The factors influencing the design, specification and use of fire suppression systems are changing. Typical considerations, such as the effectiveness of the system and agent, cost of ownership, and health and safety, remain key aspects of the selection process. Added to this is the impact of changes in environmental legislation and the greater effect these will have on the fire suppression industry, and subsequently the system choice available to fire safety engineers and system designers.
The impact of legislative change
Regulatory change translates into modifications, and sometimes transformations, of the solutions available to the market. In March 2014, the European Parliament supported a European Commission proposal to reduce the use of hydrofluorocarbons (HFCs) and greenhouse gases as part of the F-gas Regulation. This requirement to cut HFCs to 79% below average 2009-12 levels by 2030 was mandated effective from January 2015, with phase-down commencing from January 2016. Fire suppression systems are directly impacted by this regulation, as they have some of the highest global warming potential (GWP) in comparison to other sectors.
Given that some fire suppression systems have a service life of 20 years, it’s likely that older installations were designed with HFCs. Any HFC-based system already in-situ is also affected by the F-Gas regulation, including system recharging.
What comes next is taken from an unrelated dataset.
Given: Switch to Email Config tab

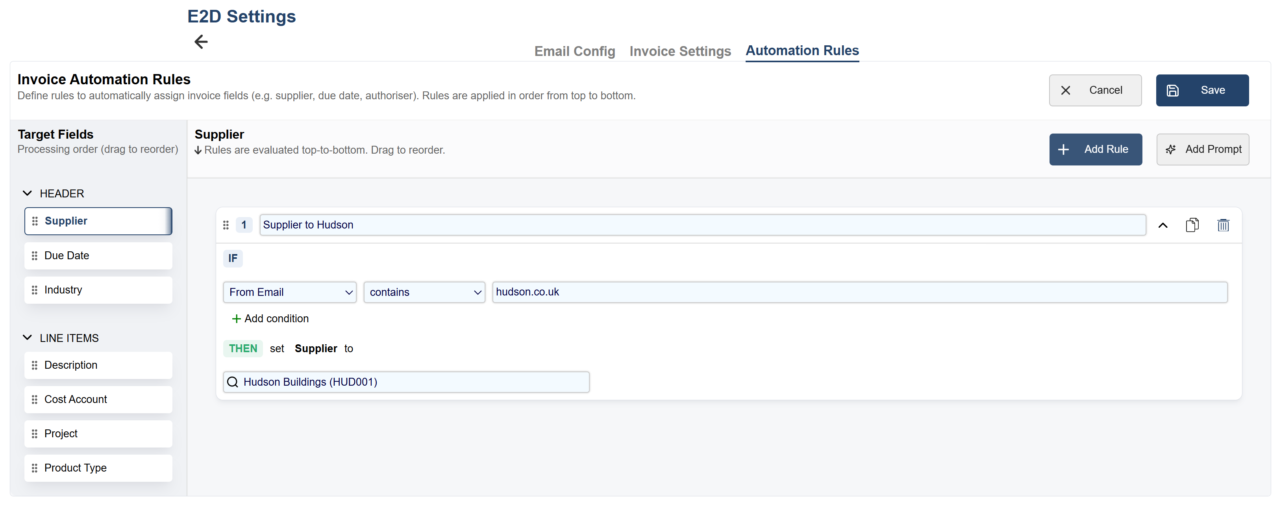Looking at the screenshot, I should pos(574,51).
As a result, fire suppression system owners not only face price increases as a resulted of limited HFC availability, but also must be aware of potential end-of-life and decommissioning costs for their existing systems when an alternative must be installed.
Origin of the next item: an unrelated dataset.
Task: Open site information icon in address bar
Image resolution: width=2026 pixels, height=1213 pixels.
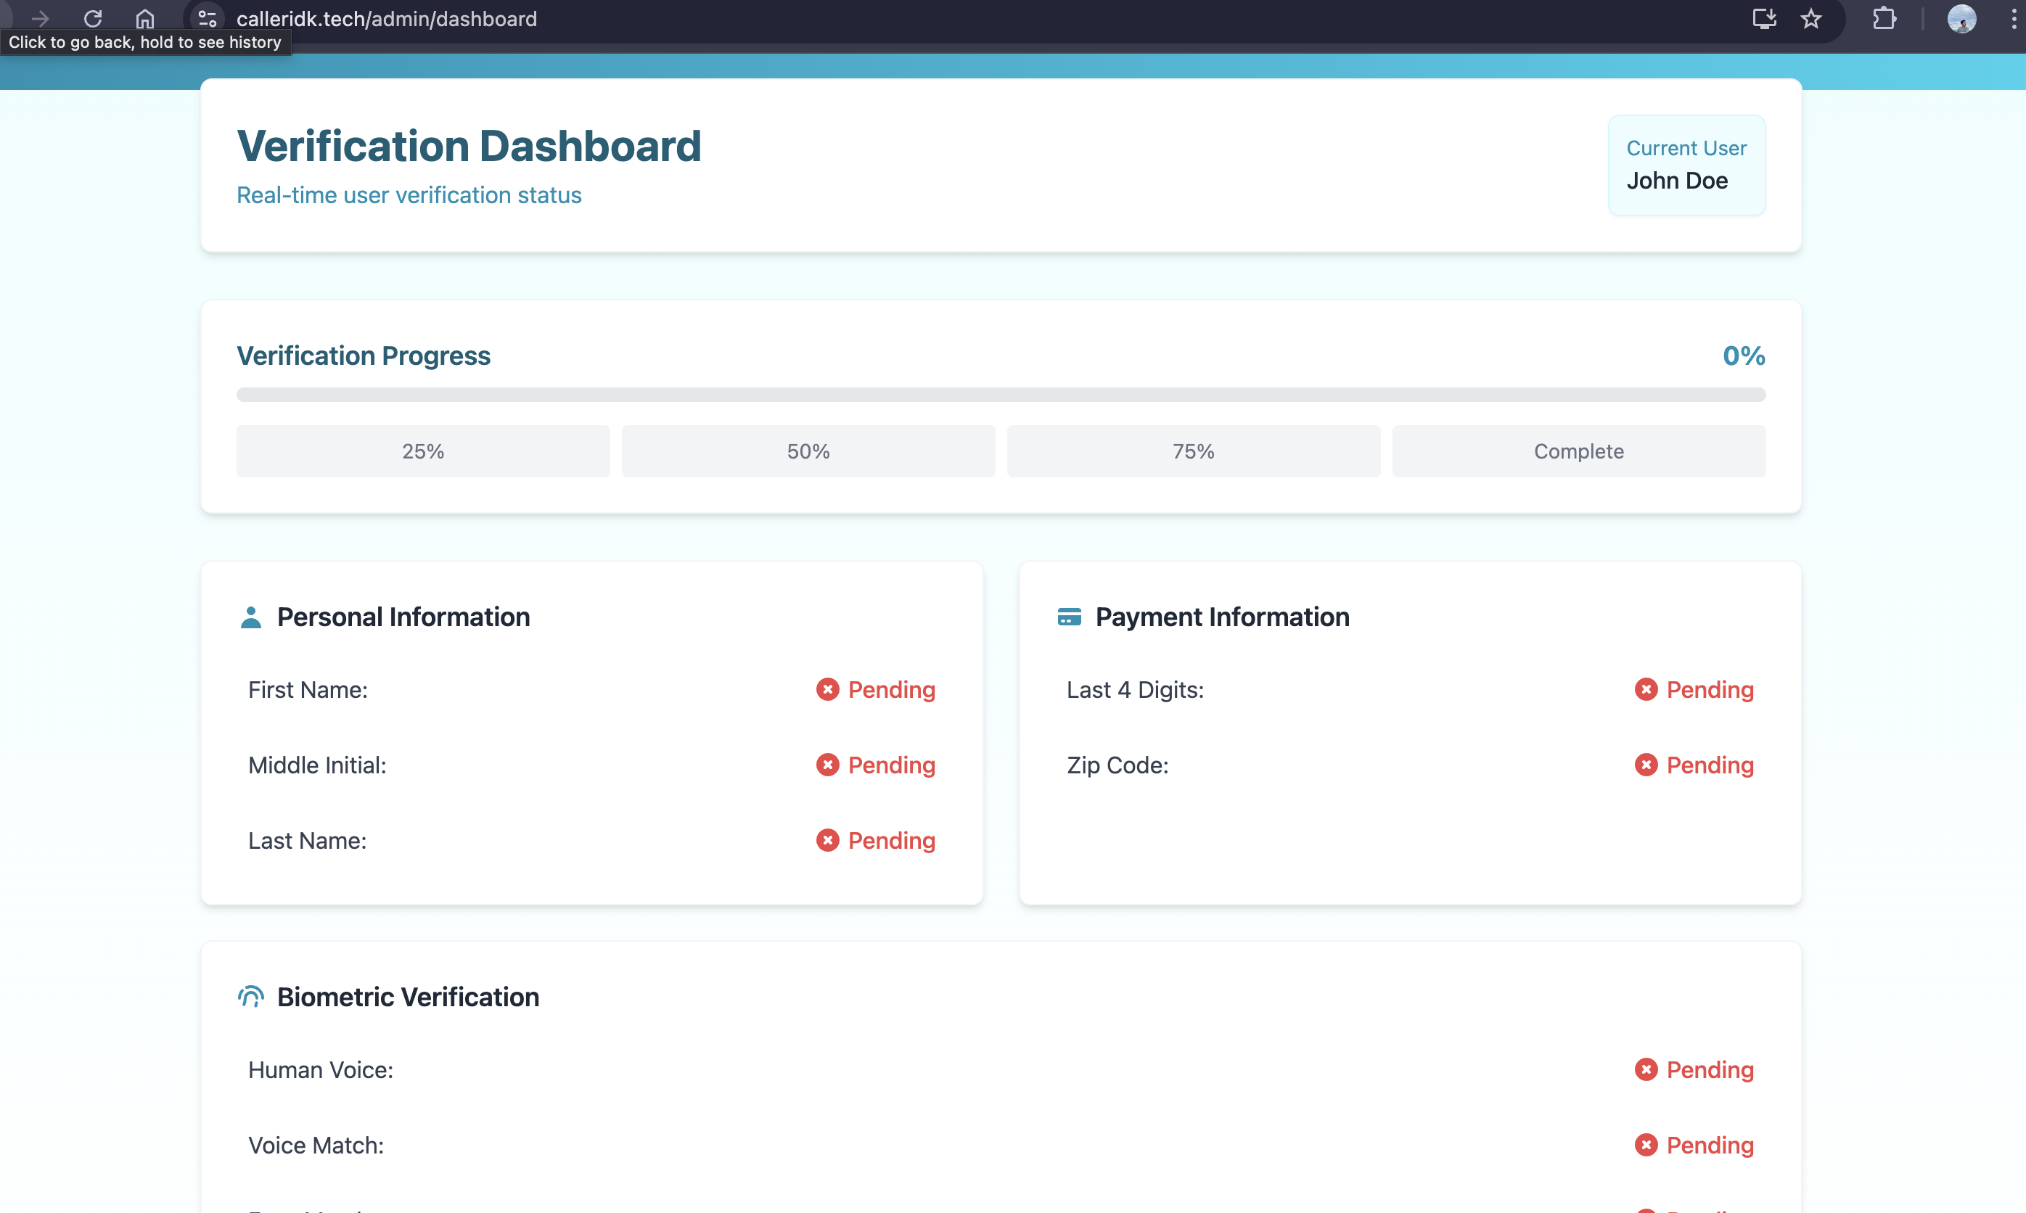Action: tap(207, 18)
As the fire suppression market evolves and moves forward, there is a drive for innovation and technology development that supports viable alternatives to HFCs. The complexity of engineered fire suppression systems requires a reliable solution that is matched to the application risks and takes into account the specific considerations in relation to pipework design, venting and storage of the extinguishing agent containers.
Effective fire suppression
Even before the introduction of the F-gas Regulation, fire suppression solutions using inert gases have long provided an effective alternative to HFC-based and halon systems. These solutions combine three primary gases – nitrogen, argon and carbon dioxide – to deprive the fire of oxygen and eliminate the potential for combustion. Inert gases displace a significant amount of the atmosphere within the protected space in order to suppress a fire. For inert gases to successfully control a fire, the oxygen level must be lowered to 15% or less, requiring 35-50% of the atmospheric volume to be replaced within a discharge time of 60 or 120 seconds. This change to the atmospheric conditions in the space requires appropriate venting to exhaust ambient atmosphere and release the inert gas on suppression of the fire, and presents one of the most significant challenges to system designers when engineering a gaseous fire suppression system.
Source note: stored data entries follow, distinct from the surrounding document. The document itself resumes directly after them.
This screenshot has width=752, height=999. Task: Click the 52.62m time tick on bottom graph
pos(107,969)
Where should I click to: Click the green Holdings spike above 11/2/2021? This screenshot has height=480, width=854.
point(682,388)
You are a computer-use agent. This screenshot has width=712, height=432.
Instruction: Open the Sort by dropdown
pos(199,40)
Conventional inert gas systems can cause potential over pressurisation, resulting in collapsed walls, blown-out doors and damage to a building’s structure, particularly in enclosed spaces such as data centres, electrical control rooms and laboratories. This is a result of the initial flow spike and peak pressure during initial discharge of the inert gas, and it is this pressure data that determines the specification of the system pipework and venting. To further reduce the risk of over pressurisation, larger size and high-pressure pipework based on hydraulic calculations defined by the system storage pressure is required, which can increase the complexity, cost and installation time of the fire suppression system.
To maximise the amount of inert gas within a specific system, the agent is stored in pressurised containers at up to 300 bar. This storage pressure differs across regional markets and is influenced by varying factors, with the typical storage pressure in Europe at 300 bar, 150-200 bar in the US, and 200 bar in the Middle East. In the US market in particular, storage pressures are lower than those in Europe due to the infrastructure that supports the refill of gas containers restricted to the 150-200 bar pressure range. The storage containers are the most expensive component in an inert gas fire suppression system, so designing a system at the highest storage pressure possible reduces the number of containers required to hold the inert gas. The current 300 bar inert gas fire suppression systems are maximising the capability of existing gas container design, and additional ancillary components such as orifice plates and manifolds are required in certain system designs.
Inert gas fire suppression
Overcoming the key design and engineering challenges of inert gas fire suppression systems is the stimulus for new, innovative technologies that can improve performance and reduce costs for system owners. To support this industry improvement, Tyco Fire Protection Products has developed its unique iFLOW delivery system for inert gas fire suppression systems.
The iFLOW system provides regulated discharge pressure to eliminate the potential for flow spikes and peak pressure. This controlled flow of the inert gas enables smaller diameter, lower pressure pipework and reduced pressure relief venting to help design engineers minimise complexity in their system, and therefore unnecessary pressure venting costs.
Time for a change
The shift in market dynamics within the fire suppression industry has increased the use of alternative systems to reduce the reliance on HFC and halon-based agents. Product development and innovation form a key part of this transition. It is experienced manufacturers, such as Tyco Fire Protection Products, working closely with industry associations and standards authorities, that are helping to drive the trend towards more effective, ‘greener’ fire suppression technology.